→ RECORDS TO USE
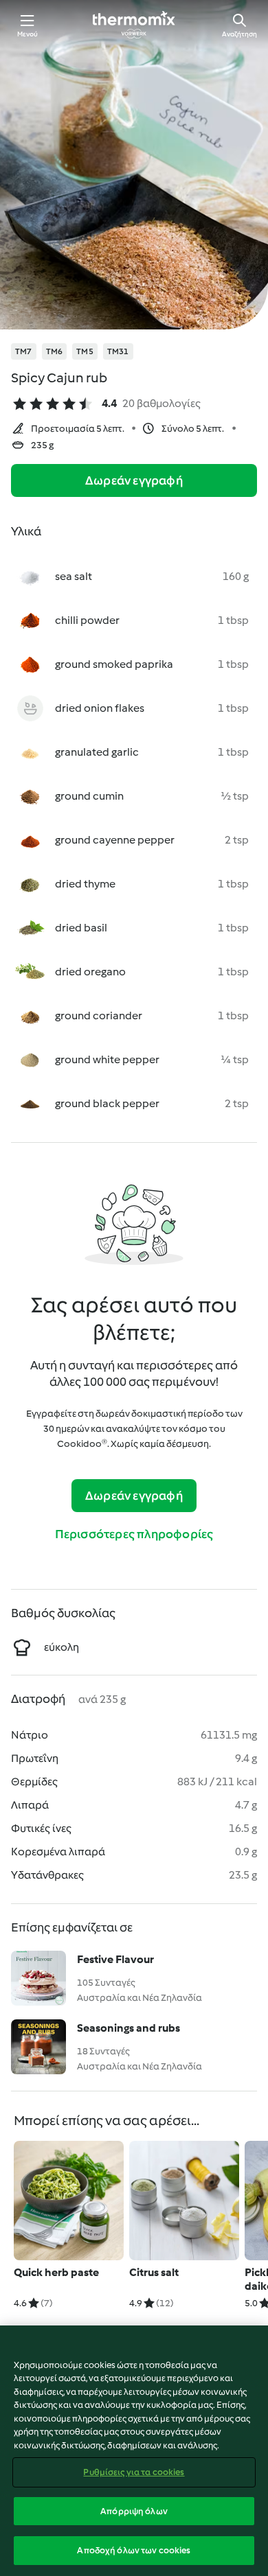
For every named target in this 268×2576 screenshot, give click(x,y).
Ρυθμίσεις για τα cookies (133, 2472)
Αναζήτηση (239, 34)
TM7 (23, 351)
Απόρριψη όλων (134, 2511)
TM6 (54, 351)
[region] (134, 2450)
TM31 (118, 351)
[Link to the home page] (134, 24)
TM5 (84, 351)
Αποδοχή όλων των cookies (133, 2550)
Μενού (27, 34)
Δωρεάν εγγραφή (134, 480)
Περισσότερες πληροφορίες (134, 1534)
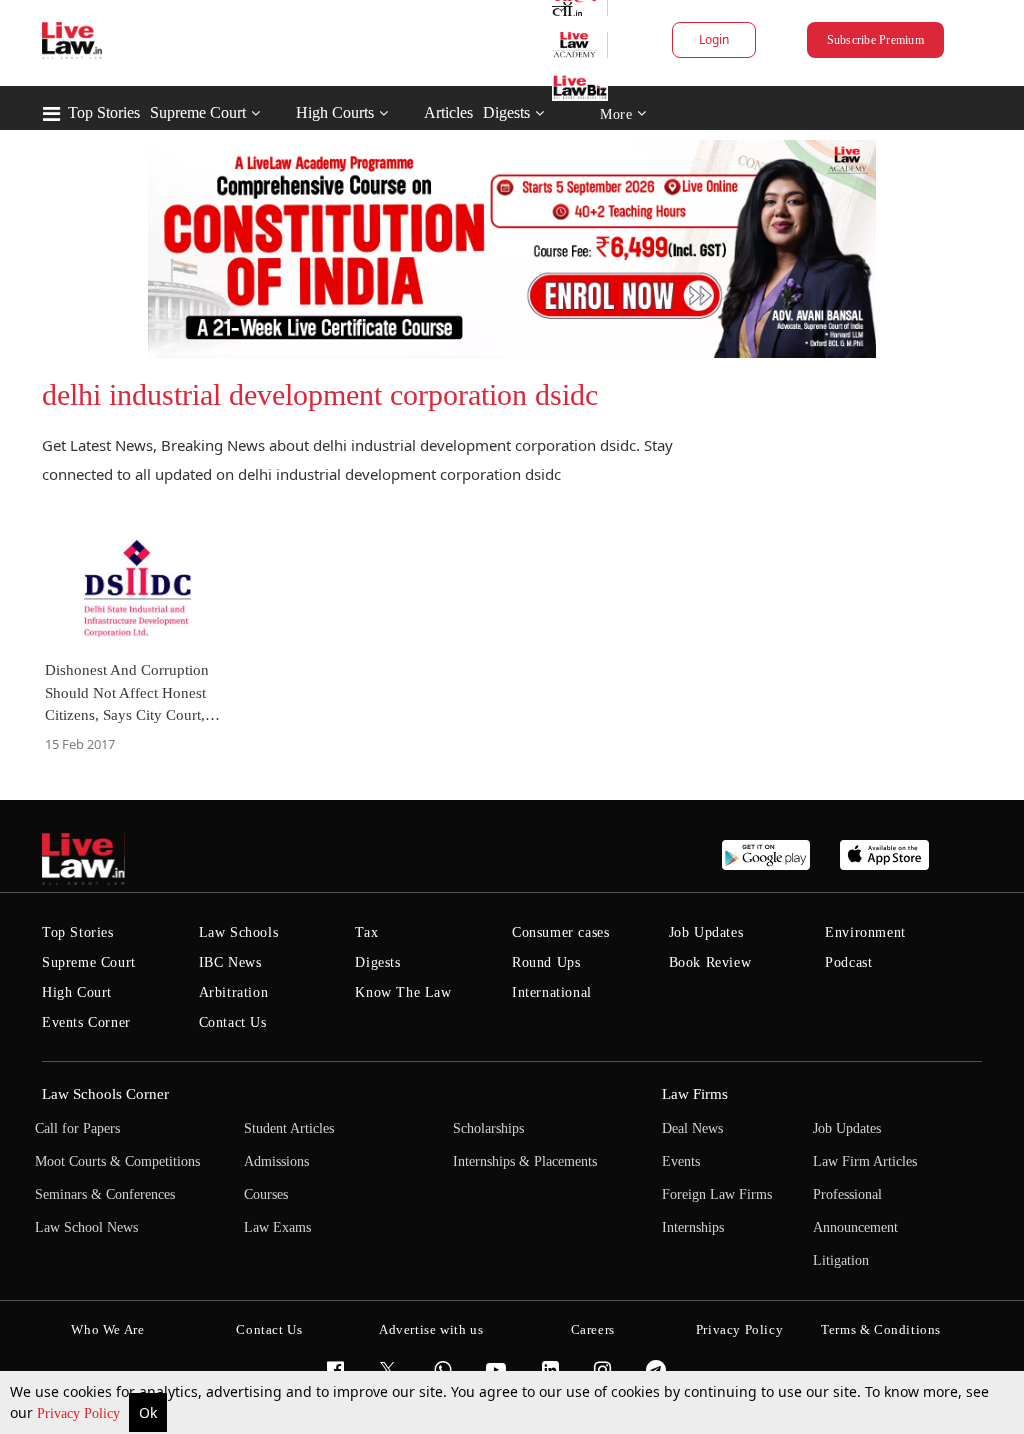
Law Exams (277, 1227)
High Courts (335, 112)
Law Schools (239, 932)
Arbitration (234, 992)
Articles (448, 112)
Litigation (841, 1260)
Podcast (848, 962)
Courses (266, 1194)
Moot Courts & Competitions (117, 1161)
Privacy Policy (80, 1413)
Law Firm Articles (865, 1161)
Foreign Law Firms (717, 1194)
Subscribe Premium (875, 40)
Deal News (692, 1128)
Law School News (86, 1227)
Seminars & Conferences (105, 1194)
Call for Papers (77, 1128)
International (552, 992)
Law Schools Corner (105, 1094)
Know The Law (403, 992)
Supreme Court (198, 112)
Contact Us (233, 1022)
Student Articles (289, 1128)
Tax (366, 932)
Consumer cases (560, 932)
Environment (865, 932)
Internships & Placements (525, 1161)
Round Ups (546, 962)
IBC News (230, 962)
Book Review (710, 962)
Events (681, 1161)
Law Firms (695, 1094)
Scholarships (488, 1128)
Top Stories (104, 112)
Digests (506, 112)
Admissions (276, 1161)
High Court (77, 992)
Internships (693, 1227)
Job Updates (706, 932)
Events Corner (86, 1022)
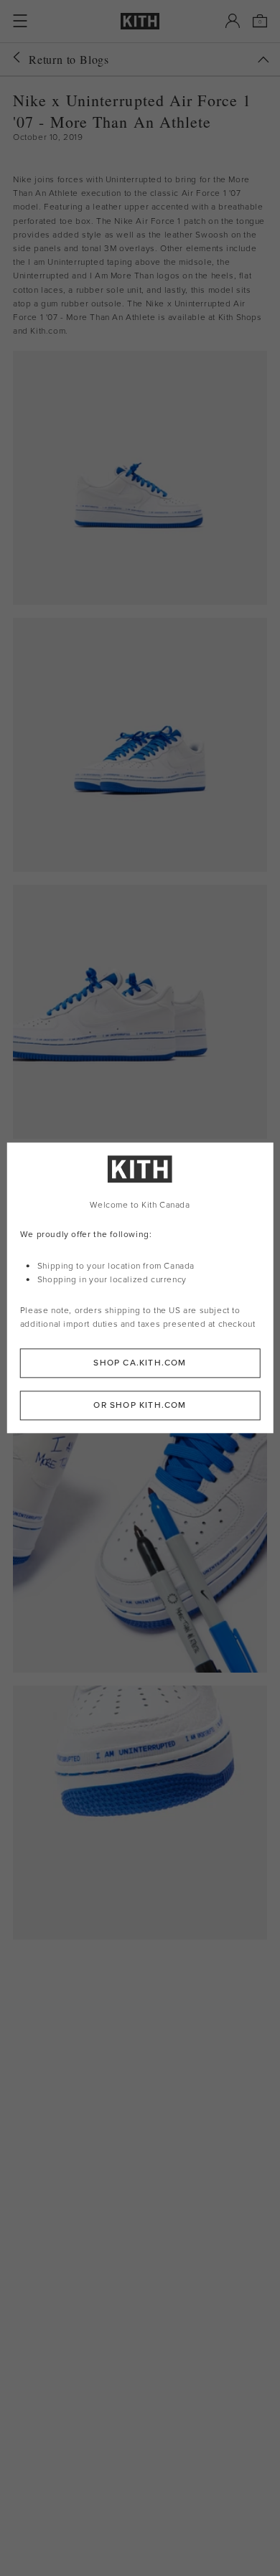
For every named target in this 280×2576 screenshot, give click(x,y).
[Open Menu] (20, 21)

→ WHAT THE TASK REQUIRES
Look above for the line holding "Αναζήτηση (239, 34)" and output everything from it down to the line holding "Law Schools Corner (105, 1094)", both ends included, exactly and without images.

→ ANSWER TO THIS EXERCISE
Αναζήτηση (239, 34)
TM7 (23, 351)
Απόρριψη όλων (134, 2511)
TM6 (54, 351)
[region] (134, 2450)
TM31 (118, 351)
[Link to the home page] (134, 24)
TM5 (84, 351)
Αποδοχή όλων των cookies (133, 2550)
Μενού (27, 34)
Δωρεάν εγγραφή (134, 480)
Περισσότερες πληροφορίες (134, 1534)
Law Exams (277, 1227)
High Courts (335, 112)
Law Schools (239, 932)
Arbitration (234, 992)
Articles (448, 112)
Litigation (841, 1260)
Podcast (848, 962)
Courses (266, 1194)
Moot Courts & Competitions (117, 1161)
Privacy Policy (80, 1413)
Law Firm Articles (865, 1161)
Foreign Law Firms (717, 1194)
Subscribe Premium (875, 40)
Deal News (692, 1128)
Law School News (86, 1227)
Seminars & Conferences (105, 1194)
Call for Papers (77, 1128)
International (552, 992)
Law Schools Corner (105, 1094)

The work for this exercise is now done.